TASK BRIEF -
In the listing below, count the lines containing the string "Paylaş". Reply with that number only.

SOURCE DATA -
=======

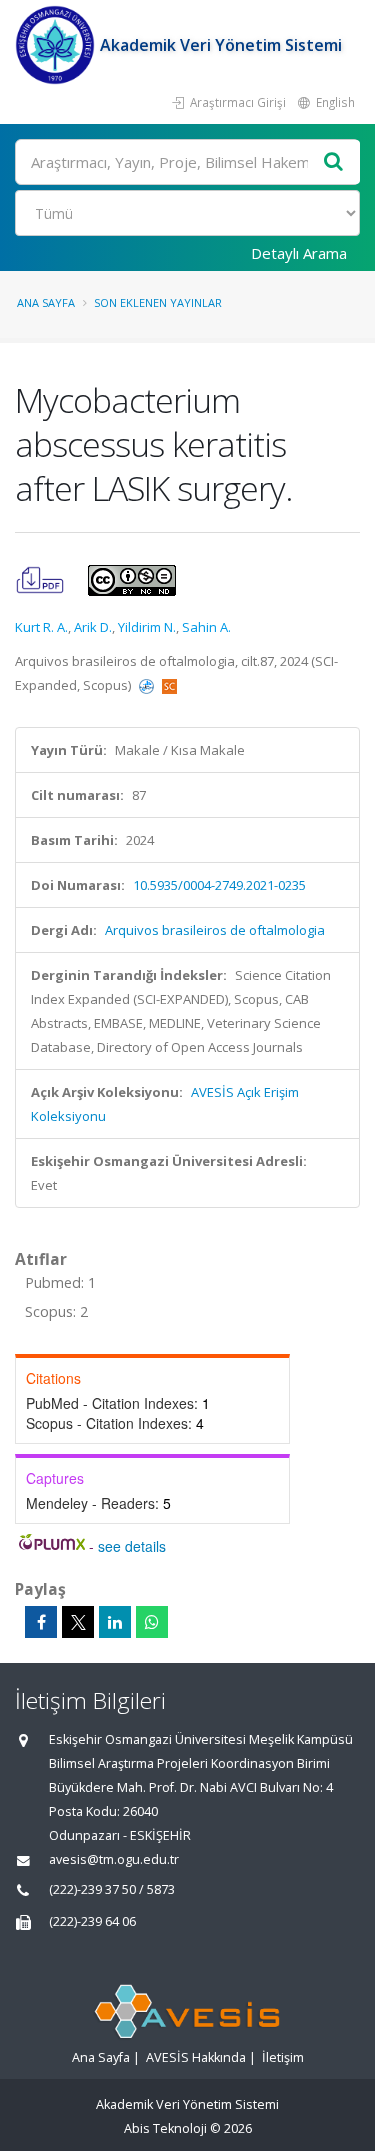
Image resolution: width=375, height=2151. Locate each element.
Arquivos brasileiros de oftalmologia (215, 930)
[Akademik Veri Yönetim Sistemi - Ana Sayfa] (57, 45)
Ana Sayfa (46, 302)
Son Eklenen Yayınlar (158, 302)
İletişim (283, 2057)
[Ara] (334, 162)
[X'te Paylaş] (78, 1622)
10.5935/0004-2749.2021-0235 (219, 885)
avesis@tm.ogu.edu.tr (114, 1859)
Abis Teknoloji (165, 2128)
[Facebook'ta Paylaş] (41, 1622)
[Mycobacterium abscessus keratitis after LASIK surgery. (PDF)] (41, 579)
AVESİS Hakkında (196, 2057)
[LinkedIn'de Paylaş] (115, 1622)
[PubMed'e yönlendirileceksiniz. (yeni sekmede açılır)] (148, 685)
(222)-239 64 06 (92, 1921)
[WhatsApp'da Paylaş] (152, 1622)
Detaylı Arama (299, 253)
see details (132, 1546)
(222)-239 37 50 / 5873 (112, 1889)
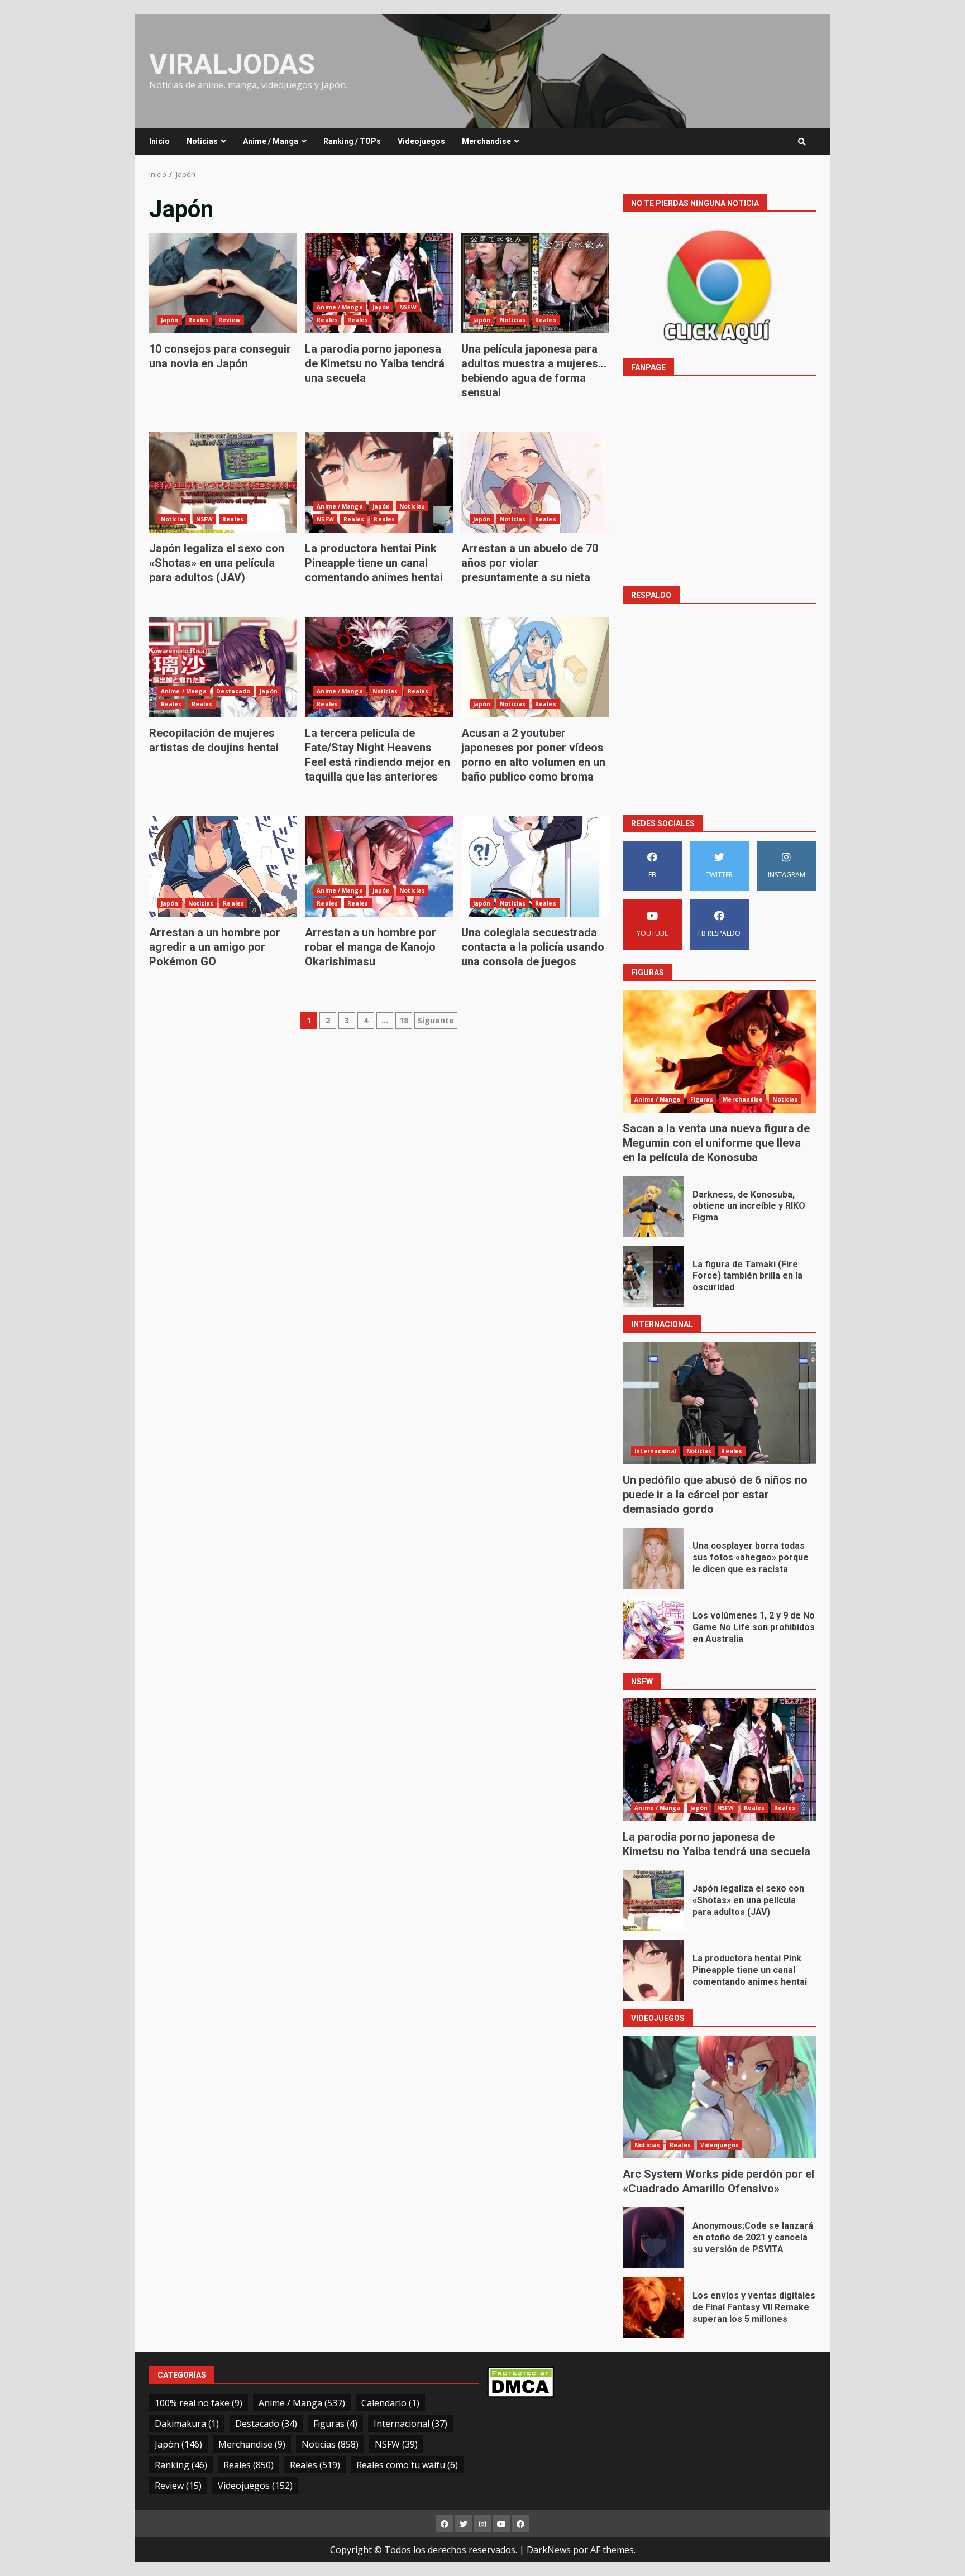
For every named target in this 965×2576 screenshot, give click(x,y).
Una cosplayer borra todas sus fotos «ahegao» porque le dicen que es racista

=======

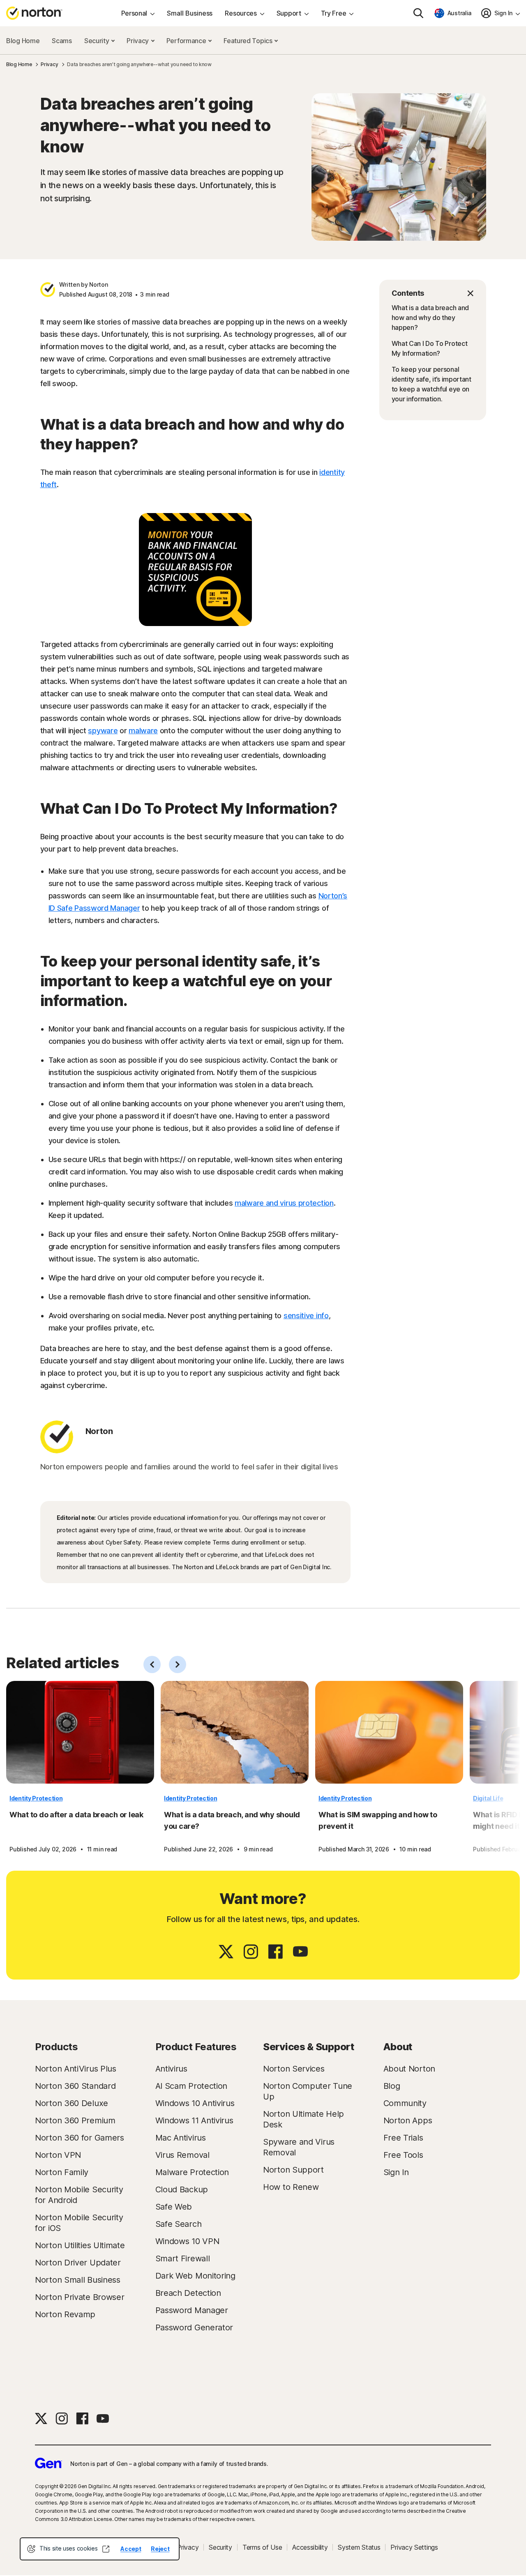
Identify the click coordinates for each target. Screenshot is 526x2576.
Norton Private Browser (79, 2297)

=======

TASK ANSWER -
4